You said you would leave this thread- 

Thank you. 

Trent


----------



## Trent Curtis (Jan 12, 2019)

Del_ said:


> Frank is causing way less disruption than the motards posting against him.
> 
> Just use the ignore button like has been suggested.



Somebody posts a build along thread..... that doesn’t benefit the builder. It benefits everybody else. Learning what does, AND what doesn’t work.

Only to have somebody hackle and cackle.... and “call them out” (which is laughable). 

You call that respectful or constructive?


----------



## Frank Rizzo (Jan 12, 2019)

Trent Curtis said:


> Somebody posts a build along thread..... that doesn’t benefit the builder. It benefits everybody else. Learning what does, AND what doesn’t work.
> 
> Only to have somebody hackle and cackle.... and “call them out” (which is laughable).
> 
> You call that respectful or constructive?


Yah , where is the rest of the thread ?... we’ve seen some pics and the op cutting balsa - wood ... it was stated another Saw was to be obtained and on this Saw the op wood not “gut” the stratos ... So I ask “where’s the beef ?” Or has the op gone back into “retirement” lmfao !


----------



## Andyshine77 (Jan 12, 2019)

I'm going to guess Brad could almost care less at this point. I mean why would anyone post valuable information on a forum which is ran so poorly? How many people of value have left? The moderators have let certain individuals run a muck, and have told longstanding members to basically shut up and get lost. So the question is why should I or anyone give a crap? Which I honestly don't anylonger, actually I find this place nothing more than a circus now, bad entertainment. Lol [emoji38]


----------



## Frank Rizzo (Jan 12, 2019)

### GIVEN EXERCISE 1
In the forum thread, what button does Del_ suggest using?

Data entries

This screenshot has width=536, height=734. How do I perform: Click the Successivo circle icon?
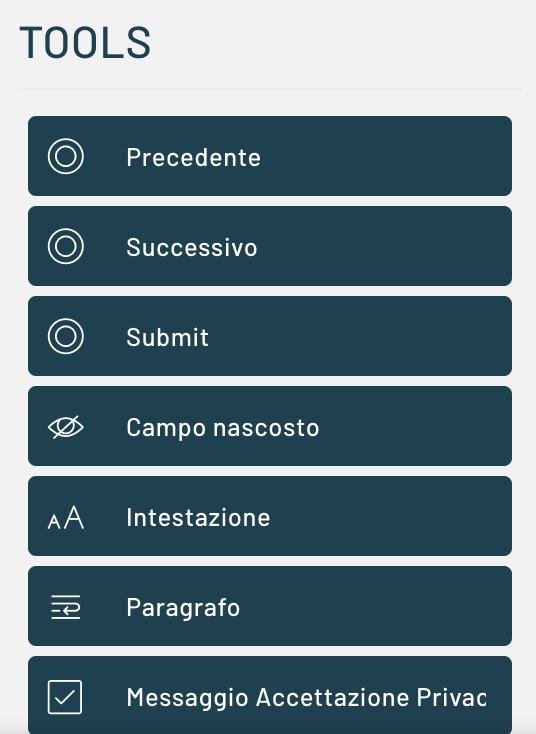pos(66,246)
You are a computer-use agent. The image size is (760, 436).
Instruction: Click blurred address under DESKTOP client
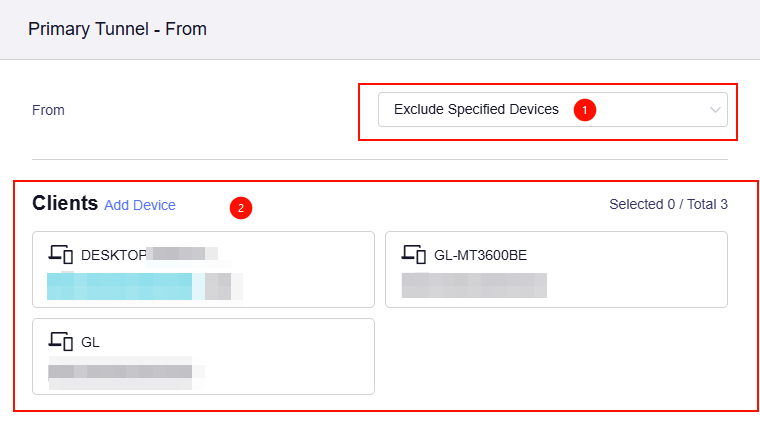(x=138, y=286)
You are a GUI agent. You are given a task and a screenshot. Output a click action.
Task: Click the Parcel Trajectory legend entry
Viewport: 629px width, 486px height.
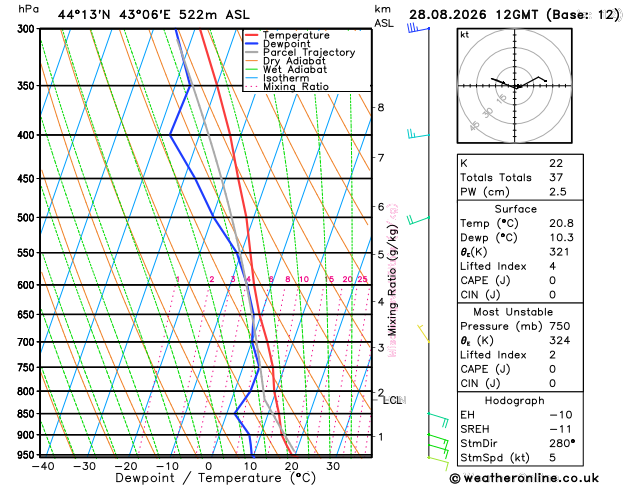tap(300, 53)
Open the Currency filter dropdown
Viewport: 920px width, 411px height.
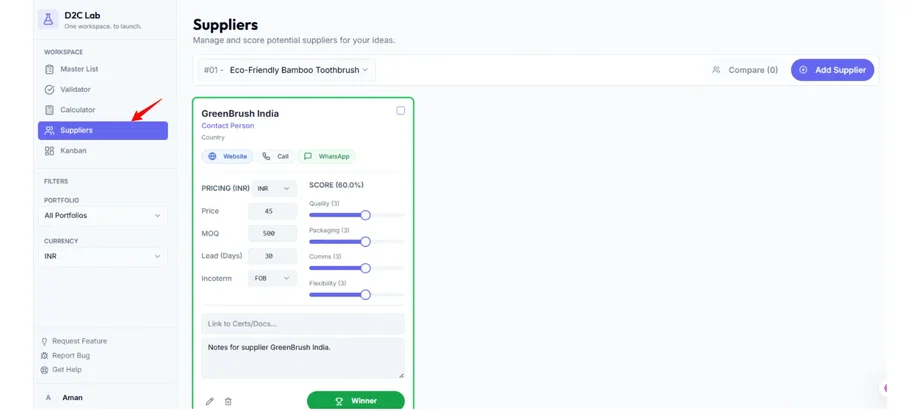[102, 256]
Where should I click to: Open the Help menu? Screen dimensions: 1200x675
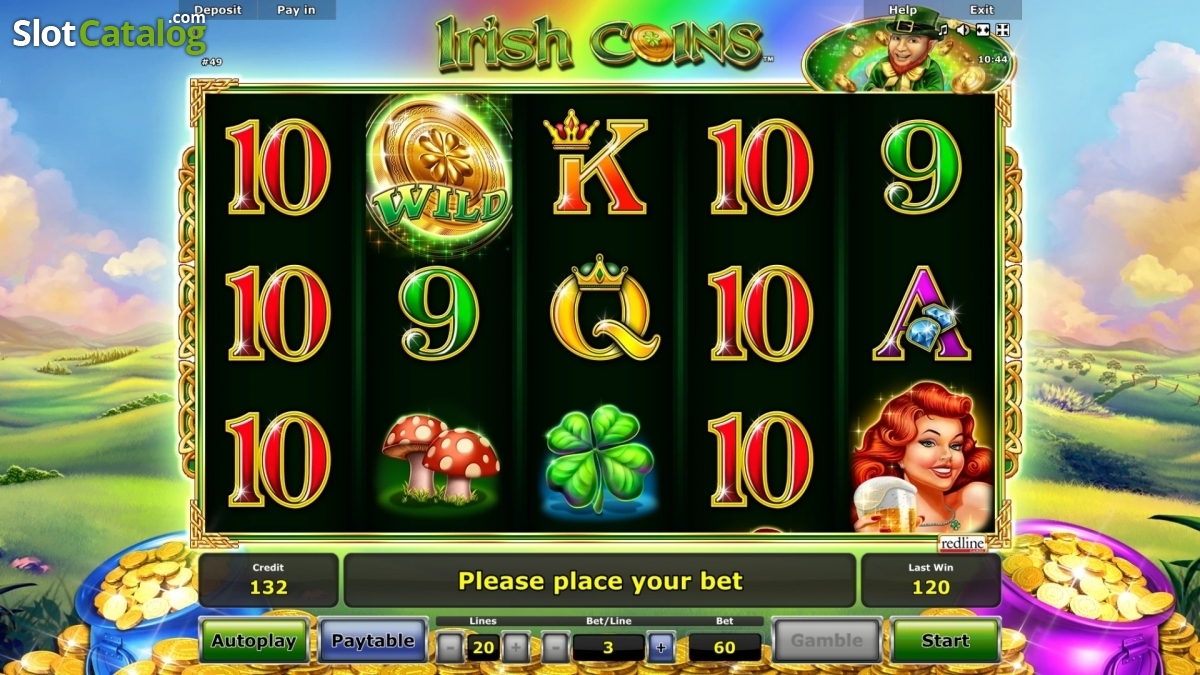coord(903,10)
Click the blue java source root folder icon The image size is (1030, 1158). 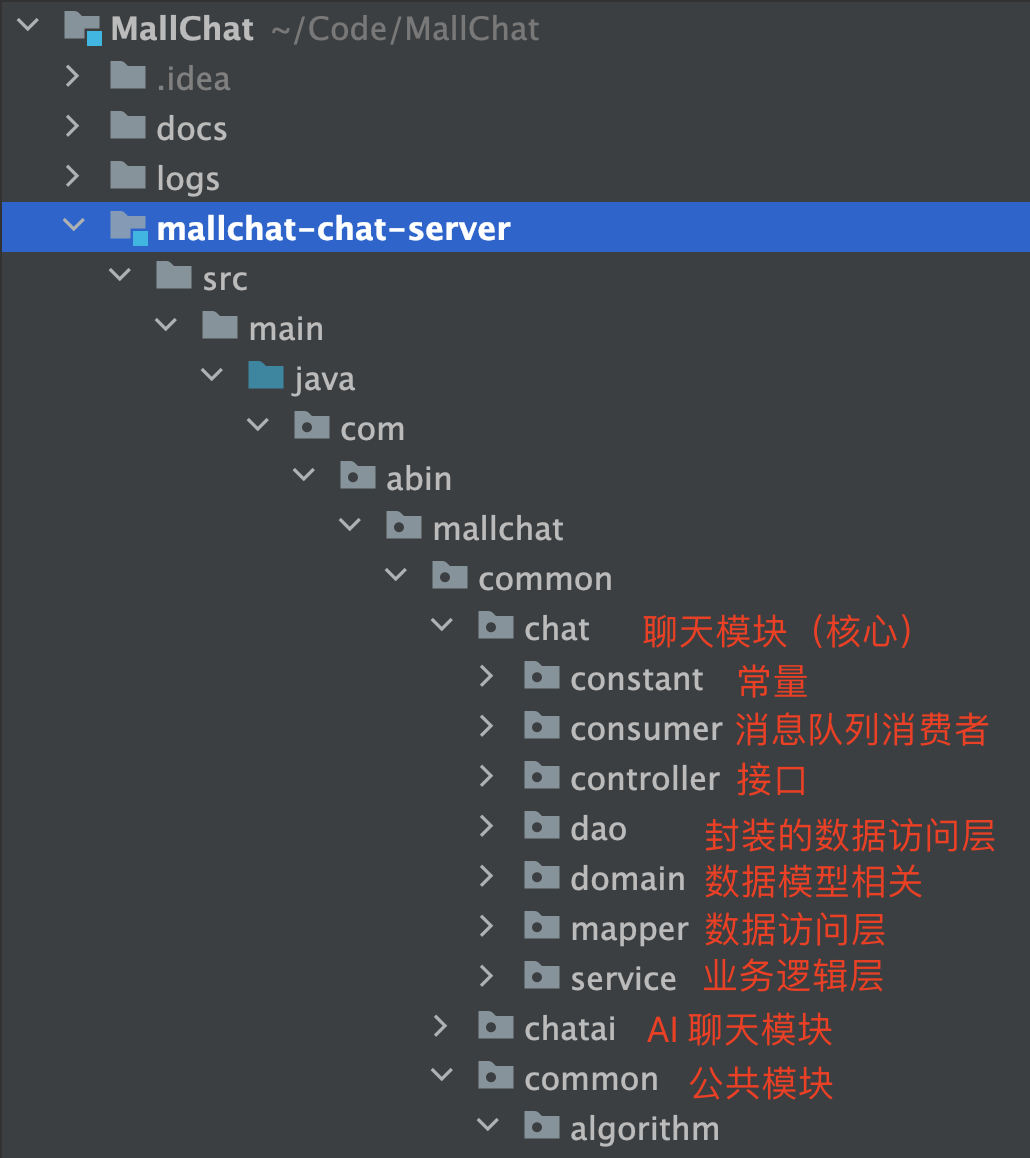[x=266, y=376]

### GIVEN EXERCISE 2
Copy the records from the first line through the line containing "tap(300, 53)", inclusive, leaving out the pictures.

### FULL OUTPUT 1
The ignore button.

### FULL OUTPUT 2
This screenshot has width=536, height=734. How do I perform: Click the Successivo circle icon?
pos(66,246)
You are a computer-use agent. The image size is (760, 436).
Instruction: Click blurred address under DESKTOP client
(x=138, y=286)
You are a GUI agent. You are given a task and a screenshot. Output a click action.
Task: Click the Parcel Trajectory legend entry
Viewport: 629px width, 486px height.
tap(300, 53)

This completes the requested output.